___ Data provided

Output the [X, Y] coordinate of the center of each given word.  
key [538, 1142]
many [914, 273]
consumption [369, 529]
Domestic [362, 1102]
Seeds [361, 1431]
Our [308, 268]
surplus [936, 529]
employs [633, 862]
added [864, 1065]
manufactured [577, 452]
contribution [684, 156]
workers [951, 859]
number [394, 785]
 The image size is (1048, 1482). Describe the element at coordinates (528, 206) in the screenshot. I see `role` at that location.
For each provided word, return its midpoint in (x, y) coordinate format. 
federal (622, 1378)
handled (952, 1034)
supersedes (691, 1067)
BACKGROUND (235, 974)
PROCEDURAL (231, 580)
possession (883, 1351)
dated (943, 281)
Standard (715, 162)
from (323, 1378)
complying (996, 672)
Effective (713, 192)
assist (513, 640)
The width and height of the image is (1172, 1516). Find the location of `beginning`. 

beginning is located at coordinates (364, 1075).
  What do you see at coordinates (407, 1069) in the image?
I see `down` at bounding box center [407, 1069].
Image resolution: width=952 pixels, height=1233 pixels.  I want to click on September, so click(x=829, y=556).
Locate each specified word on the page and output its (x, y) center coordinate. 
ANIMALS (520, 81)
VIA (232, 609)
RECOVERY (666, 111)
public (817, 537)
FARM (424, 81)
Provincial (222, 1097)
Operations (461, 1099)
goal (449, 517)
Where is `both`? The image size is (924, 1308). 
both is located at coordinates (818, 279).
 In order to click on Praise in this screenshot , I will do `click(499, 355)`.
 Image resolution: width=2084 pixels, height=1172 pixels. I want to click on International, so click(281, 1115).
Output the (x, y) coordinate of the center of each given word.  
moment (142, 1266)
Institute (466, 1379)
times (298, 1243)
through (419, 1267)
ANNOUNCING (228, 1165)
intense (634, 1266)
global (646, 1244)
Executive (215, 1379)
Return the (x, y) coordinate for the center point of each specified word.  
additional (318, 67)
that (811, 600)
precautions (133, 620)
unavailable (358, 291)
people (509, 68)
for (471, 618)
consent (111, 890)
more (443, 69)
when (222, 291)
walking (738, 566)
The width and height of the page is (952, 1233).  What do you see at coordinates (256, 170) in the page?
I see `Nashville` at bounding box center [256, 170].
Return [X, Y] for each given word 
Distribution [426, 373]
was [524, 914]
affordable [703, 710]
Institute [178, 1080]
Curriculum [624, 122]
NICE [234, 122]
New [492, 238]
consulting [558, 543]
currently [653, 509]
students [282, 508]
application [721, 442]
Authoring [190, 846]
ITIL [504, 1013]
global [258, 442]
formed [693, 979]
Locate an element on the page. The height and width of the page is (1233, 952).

______

▶ [What to produce]
Retype every line of the records above without any changes.

▶ [Finished exercise]
Output the [X, Y] coordinate of the center of each given word.  
key [538, 1142]
many [914, 273]
consumption [369, 529]
Domestic [362, 1102]
Seeds [361, 1431]
Our [308, 268]
surplus [936, 529]
employs [633, 862]
added [864, 1065]
manufactured [577, 452]
contribution [684, 156]
workers [951, 859]
number [394, 785]
 The image size is (1048, 1482). Describe the element at coordinates (528, 206) in the screenshot. I see `role` at that location.
For each provided word, return its midpoint in (x, y) coordinate format. 
federal (622, 1378)
handled (952, 1034)
supersedes (691, 1067)
BACKGROUND (235, 974)
PROCEDURAL (231, 580)
possession (883, 1351)
dated (943, 281)
Standard (715, 162)
from (323, 1378)
complying (996, 672)
Effective (713, 192)
assist (513, 640)
The width and height of the image is (1172, 1516). Find the location of `beginning`. 

beginning is located at coordinates (364, 1075).
  What do you see at coordinates (407, 1069) in the image?
I see `down` at bounding box center [407, 1069].
Image resolution: width=952 pixels, height=1233 pixels.  I want to click on September, so click(x=829, y=556).
Locate each specified word on the page and output its (x, y) center coordinate. 
ANIMALS (520, 81)
VIA (232, 609)
RECOVERY (666, 111)
public (817, 537)
FARM (424, 81)
Provincial (222, 1097)
Operations (461, 1099)
goal (449, 517)
Where is `both`? The image size is (924, 1308). 
both is located at coordinates (818, 279).
 In order to click on Praise in this screenshot , I will do `click(499, 355)`.
 Image resolution: width=2084 pixels, height=1172 pixels. I want to click on International, so click(281, 1115).
Output the (x, y) coordinate of the center of each given word.  
moment (142, 1266)
Institute (466, 1379)
times (298, 1243)
through (419, 1267)
ANNOUNCING (228, 1165)
intense (634, 1266)
global (646, 1244)
Executive (215, 1379)
Return the (x, y) coordinate for the center point of each specified word.  
additional (318, 67)
that (811, 600)
precautions (133, 620)
unavailable (358, 291)
people (509, 68)
for (471, 618)
consent (111, 890)
more (443, 69)
when (222, 291)
walking (738, 566)
The width and height of the page is (952, 1233).  What do you see at coordinates (256, 170) in the page?
I see `Nashville` at bounding box center [256, 170].
Return [X, Y] for each given word 
Distribution [426, 373]
was [524, 914]
affordable [703, 710]
Institute [178, 1080]
Curriculum [624, 122]
NICE [234, 122]
New [492, 238]
consulting [558, 543]
currently [653, 509]
students [282, 508]
application [721, 442]
Authoring [190, 846]
ITIL [504, 1013]
global [258, 442]
formed [693, 979]
Locate an element on the page. The height and width of the page is (1233, 952).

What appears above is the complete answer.